Starting in pandas 0.24 you can simplify this with the mode keyword argument of ExcelWriter:
import pandas as pd
with pd.ExcelWriter('the_file.xlsx', engine='openpyxl', mode='a') as writer:
data_filtered.to_excel(writer)
I know this is an older thread, but this is the first item you find when searching, and the above solutions don't work if you need to retain charts in a workbook that you already have created. In that case, xlwings is a better option - it allows you to write to the excel book and keeps the charts/chart data.
simple example:
import xlwings as xw
import pandas as pd
#create DF
months = ['2017-01','2017-02','2017-03','2017-04','2017-05','2017-06','2017-07','2017-08','2017-09','2017-10','2017-11','2017-12']
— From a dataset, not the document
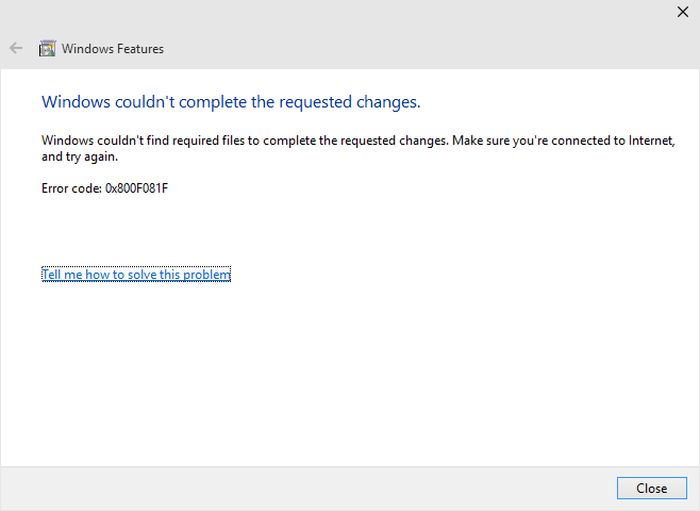The height and width of the screenshot is (511, 700).
Task: Click the gray footer area left of Close
Action: point(300,488)
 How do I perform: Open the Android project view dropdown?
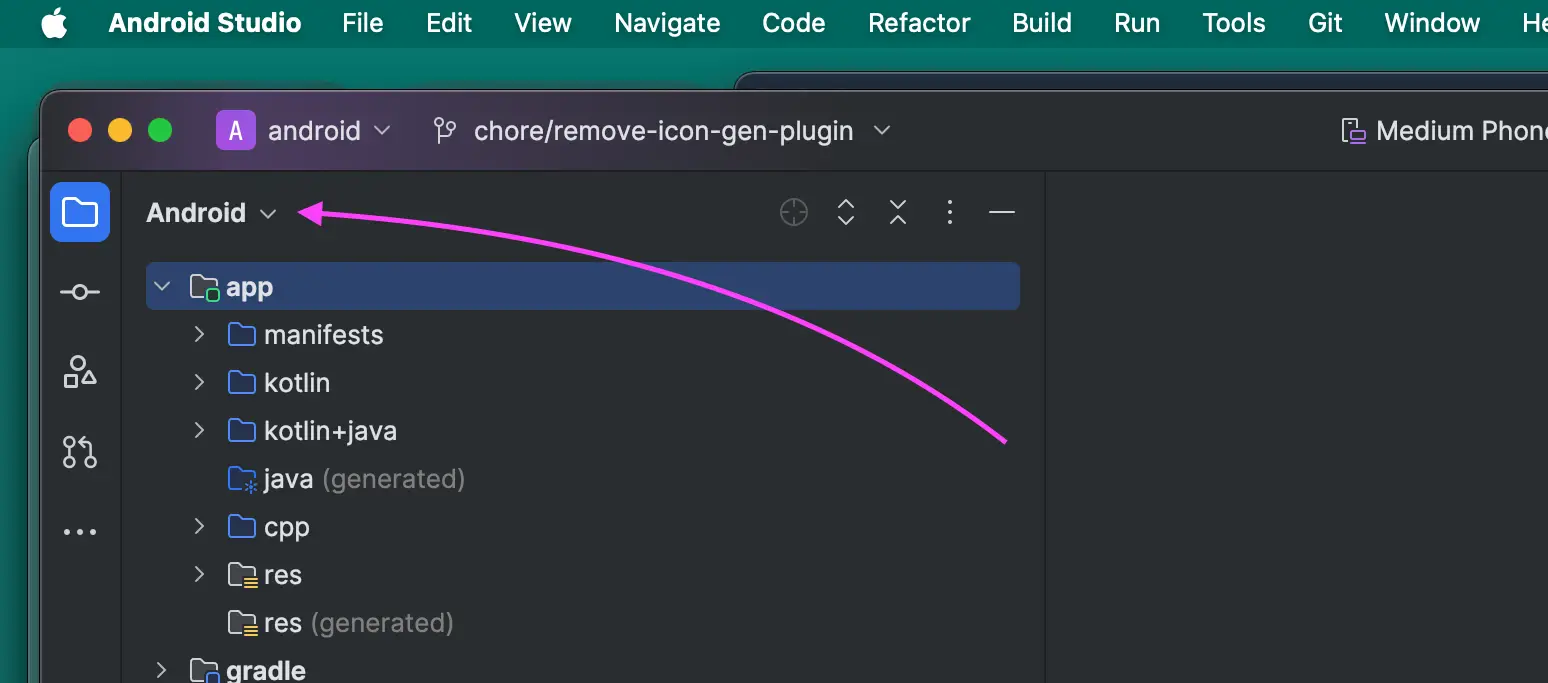tap(212, 213)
value1 = [x * 5+5 for x in range(len(months))]
df = pd.DataFrame(value1, index = months, columns = ['value1'])
df['value2'] = df['value1']+5
df['value3'] = df['value2']+5
#load workbook that has a chart in it
wb = xw.Book('C:\\data\\bookwithChart.xlsx')
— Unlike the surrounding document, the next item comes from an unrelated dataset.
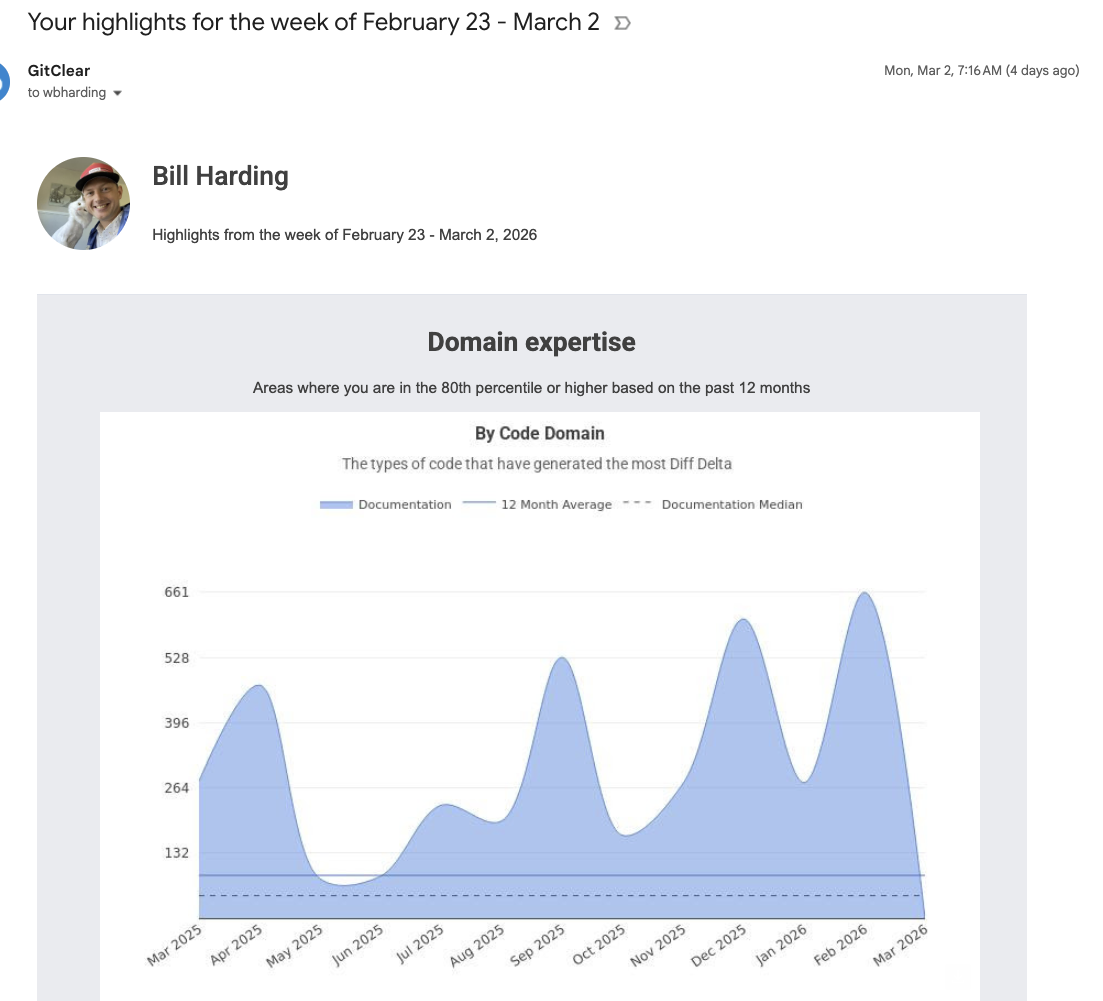Viewport: 1103px width, 1001px height.
Task: Click the importance marker beside the subject
Action: pos(621,23)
ws = wb.sheets['chartData']
ws.range('A1').options(index=False).value = df
wb = xw.Book('C:\\data\\bookwithChart_updated.xlsx')
xw.apps[0].quit()
Old question, but I am guessing some people still search for this - so...
I find this method nice because all worksheets are loaded into a dictionary of sheet name and dataframe pairs, created by pandas with the sheetname=None option. It is simple to add, delete or modify worksheets between reading the spreadsheet into the dict format and writing it back from the dict. For me the xlsxwriter works better than openpyxl for this particular task in terms of speed and format.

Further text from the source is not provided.